The occasional, often ill-considered thoughts of a Roman Catholic permanent deacon who is ever grateful to God for his existence. Despite the strangeness we encounter in this life, all the suffering we witness and endure, being is good, so good I am sometimes unable to contain my joy. Deo gratias!

Saturday, November 11, 2017

Homily: Monday, 31st Week of Ordinary Time

Readings: Rom 11:29-36; Ps 69; Lk 14:12-14

An old friend of our family, a Jew who converted to Catholicism, used to talk a lot about his father, an orthodox rabbi. I remember him once saying that his father would often criticize his fellow Jews because they tried to turn God into a mensch. Now "mensch" is a German word that in Yiddish evolved into a term for a true human being, a person of honor. "But God," the rabbi would say, "is no mensch. He's God."

St. Paul, a Pharisee, rabbi, and teacher, says much the same thing in today's reading from Romans:
Oh, the depth of the riches and wisdom and knowledge of God! How inscrutable are his judgments and how unsearchable his ways! [Rom 11:33]
No, God is no mensch. He's not like us. He's certainly no superhuman. 

Paul continues, though, with a prayer, a doxology, to ensure we understand that God is...well, beyond our understanding:
For who has known the mind of the Lord or who has been his counselor? Or who has given him anything that he may be repaid? For from him and through him and for him are all things. To God be glory forever. Amen [Rom 11:34-36].
"Who has known the mind of the Lord?"
Yes, indeed, as God reminded His prophet, Isaiah:
"My thoughts are not your thoughts, nor are your ways My ways" [Is 55:8].
I think sometimes, perhaps more than sometimes, we forget this and try to re-create God in our image, to turn Him into just another good guy, to turn Him into a mensch. But Jesus disabuses us of this error, and in today's Gospel passage from Luke, shows us how very different are God's ways from ours.

Jesus had been invited to dine at the home of a Pharisee, and yet He asked his host to look into himself and examine his motives.

Who do you bring into your home - the rich and famous? And why do you share your bounty with them? Is it only to ingratiate yourself with them, so they will invite you in turn? Indeed, Mr. Pharisee, why did you invite me here today? Is it just because I'm a local celebrity and you hope my fame will rub off on you?
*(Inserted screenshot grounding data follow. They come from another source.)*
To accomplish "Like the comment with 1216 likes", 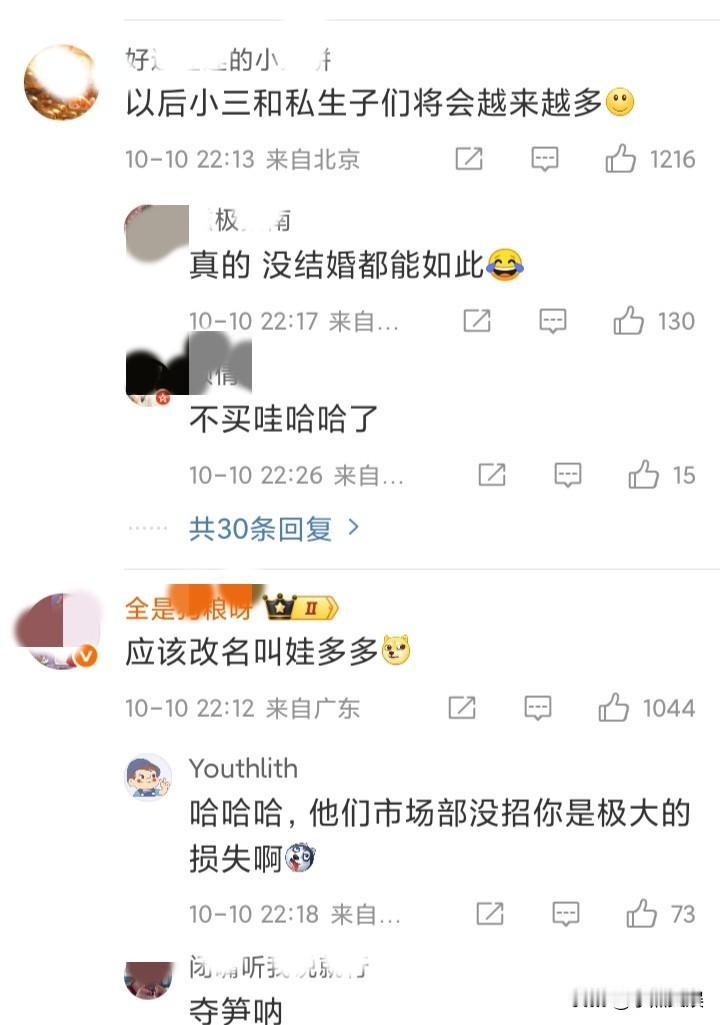I will tap(620, 158).
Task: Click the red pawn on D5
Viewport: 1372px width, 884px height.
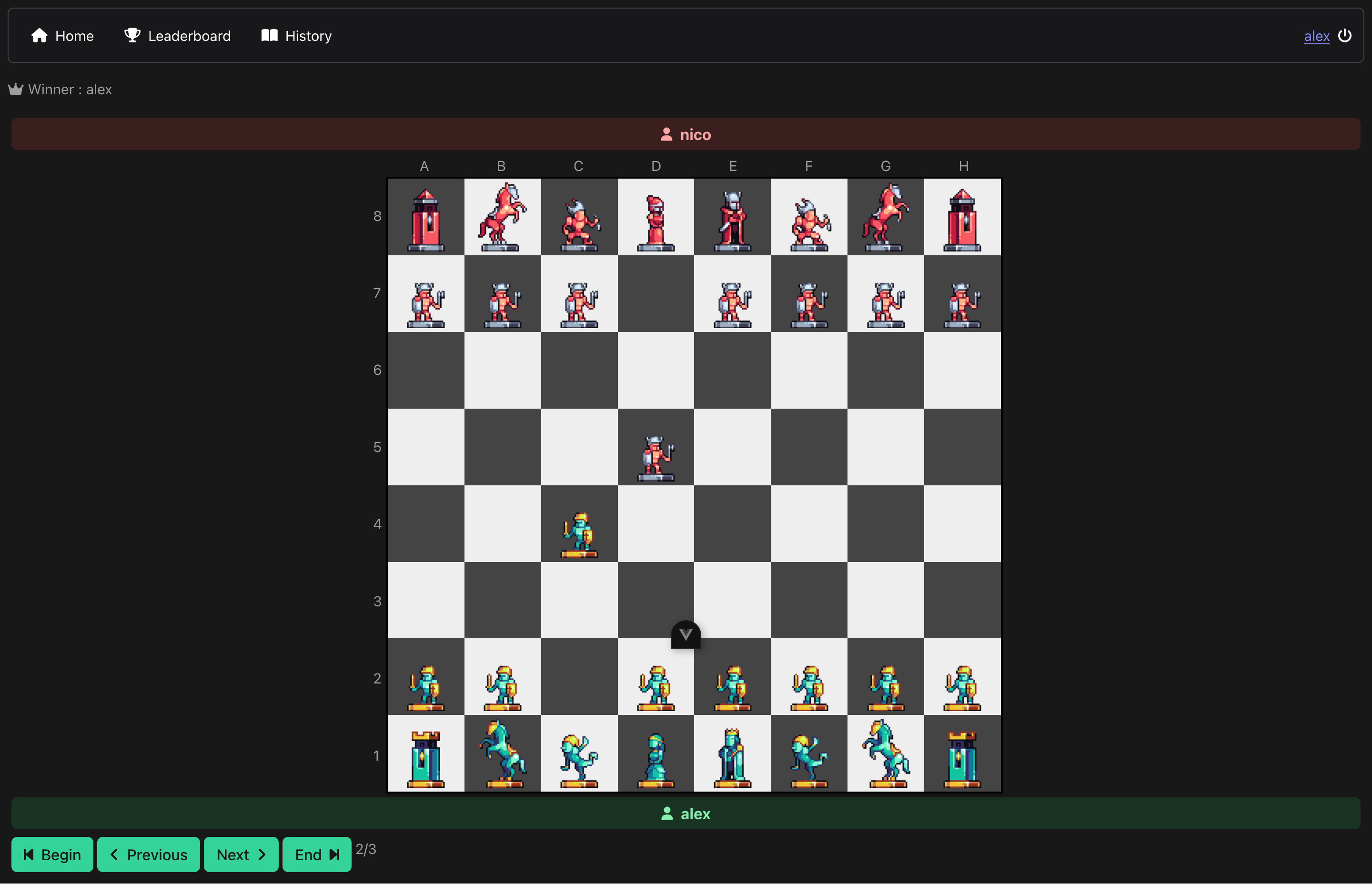Action: (656, 457)
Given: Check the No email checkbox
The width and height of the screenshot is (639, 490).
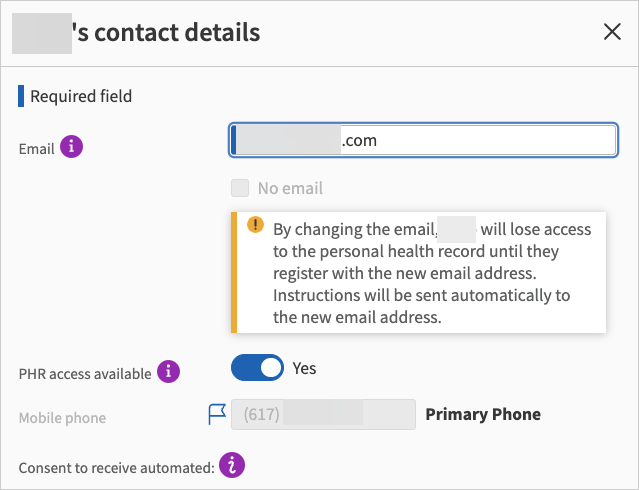Looking at the screenshot, I should [239, 188].
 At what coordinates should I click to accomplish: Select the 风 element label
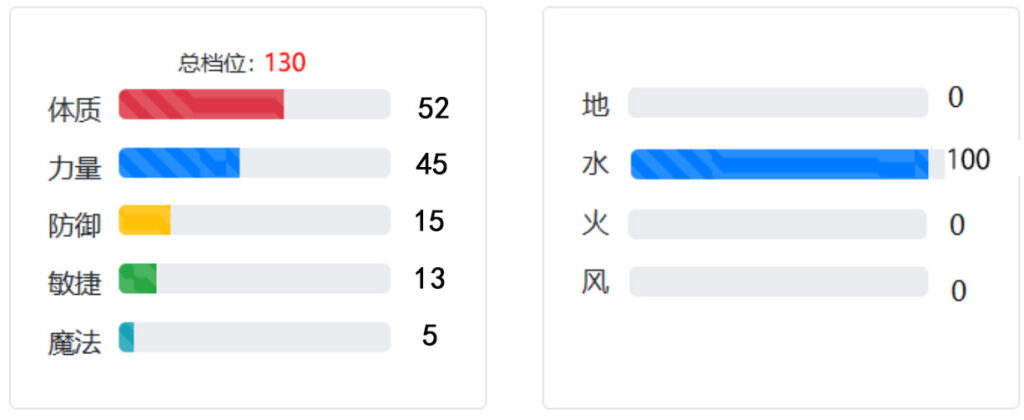coord(596,282)
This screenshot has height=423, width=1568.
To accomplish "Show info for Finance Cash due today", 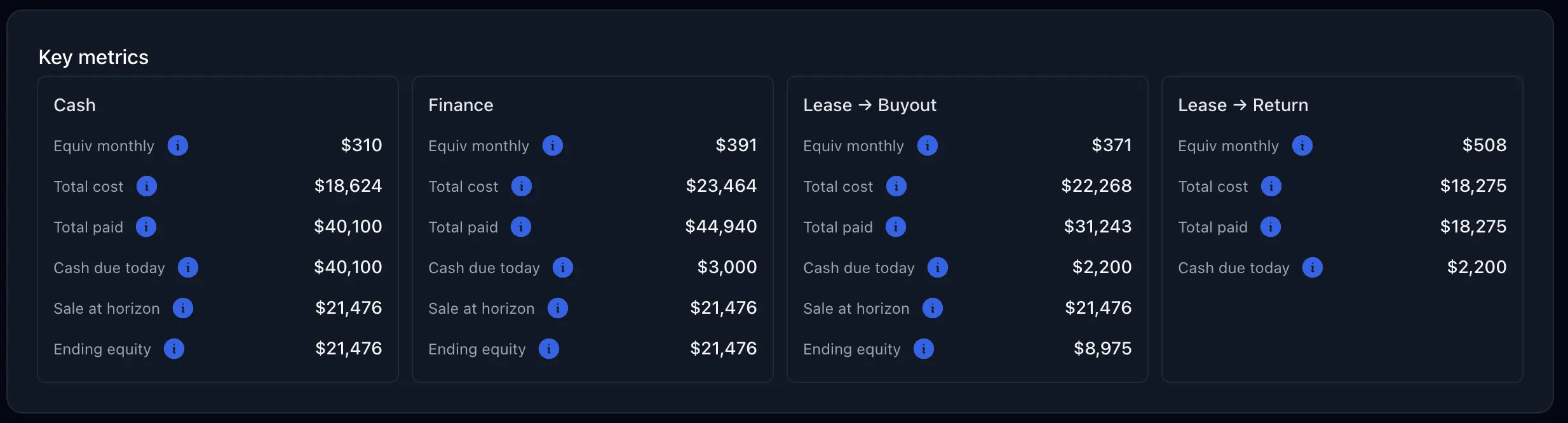I will pos(563,267).
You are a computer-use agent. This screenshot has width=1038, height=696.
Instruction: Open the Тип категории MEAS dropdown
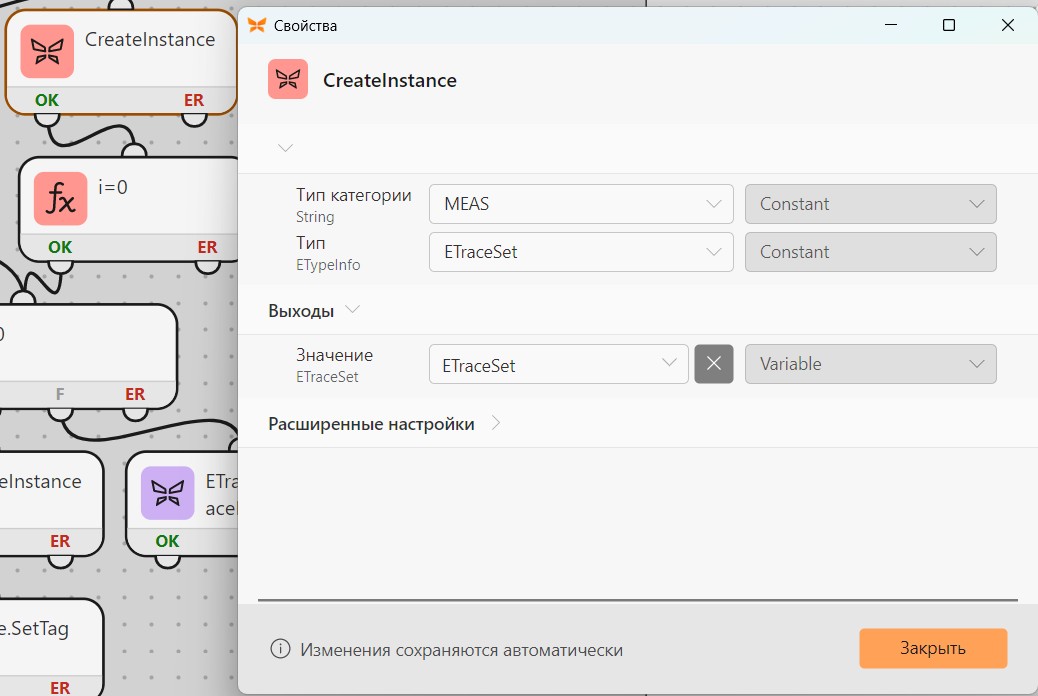tap(581, 204)
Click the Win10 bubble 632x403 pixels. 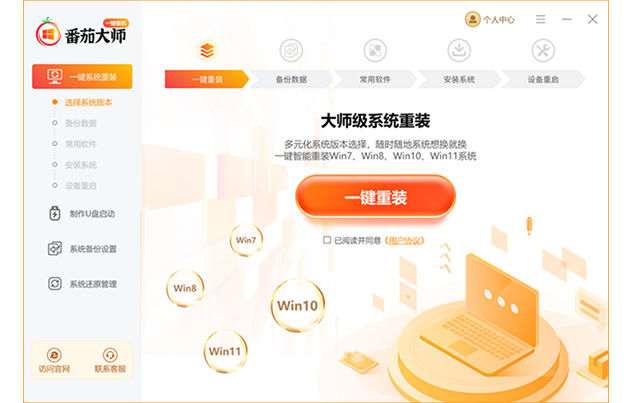tap(298, 305)
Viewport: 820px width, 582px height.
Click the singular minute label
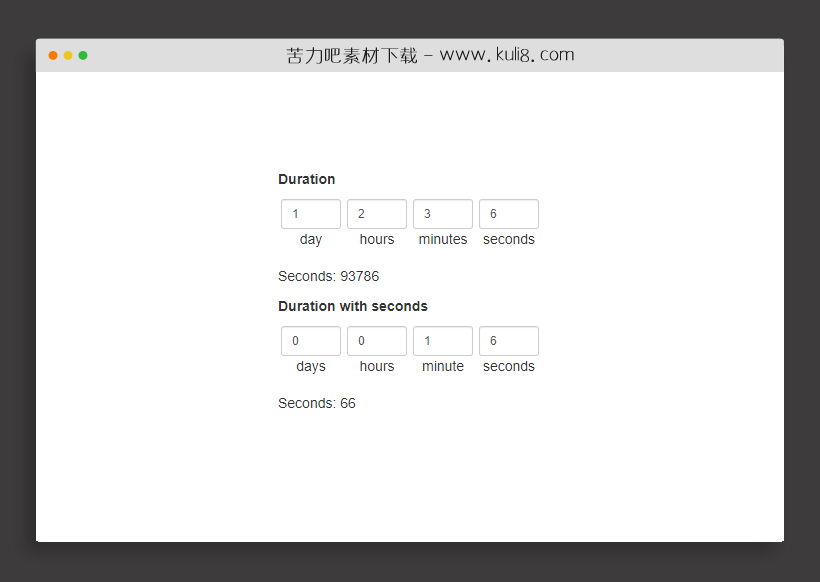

It all hits home, doesn't it?

Thirteen years ago, when Diane and I first began helping out at the Wildwood Soup Kitchen, I encountered a few strange attitudes. For example, one of our volunteers, who served our desserts, expected a certain kind of behavior from our guests. If someone said nothing when she handed them a dessert, she'd challenge with, "You didn't say, 'Thank you.'"

Well, I quickly realized that had to change, so we issued a policy statement that stated: 
Each Soup Kitchen guest honors us by accepting our hospitality, which we interpret as their deepest heart-felt gratitude.
In other words, their being there is thanks enough.
Oh, yes, brothers and sisters, we are so much like the Pharisees. Always looking for a payback, aren't we?

"We had those new neighbors for dinner six months ago, but they've never invited us back. Can you believe it?"

But have we opened our homes and our hearts to those who can't return the favor, to those who can thank us only by their presence?

When did you and I invite the rejected of the world into our homes?

When did "the poor, the crippled, the lame, and the blind" sit around our table?

There are a lot of lonely people in our community, in every neighborhood, people who feel abandoned by others, who think themselves abandoned by God. But you and I are called to do God's work, to go to the abandoned and show them God's love. You don't have to look for them. They're all around us; you know who they are.

It's really just a call to humility, isn't it? To realize we are no greater, indeed we are often much farther from God than the poor in spirit who cry out silently in their suffering. Yes, brothers and sisters, humility is a demanding virtue. It takes greatness to become little, strength to become weak, and wisdom to embrace all that Jesus demands of us, to embrace the folly of the Cross.

And it's in the Cross, it's in the crucified Jesus that we encounter the divine paradox: the humility and the greatness and the otherness of God.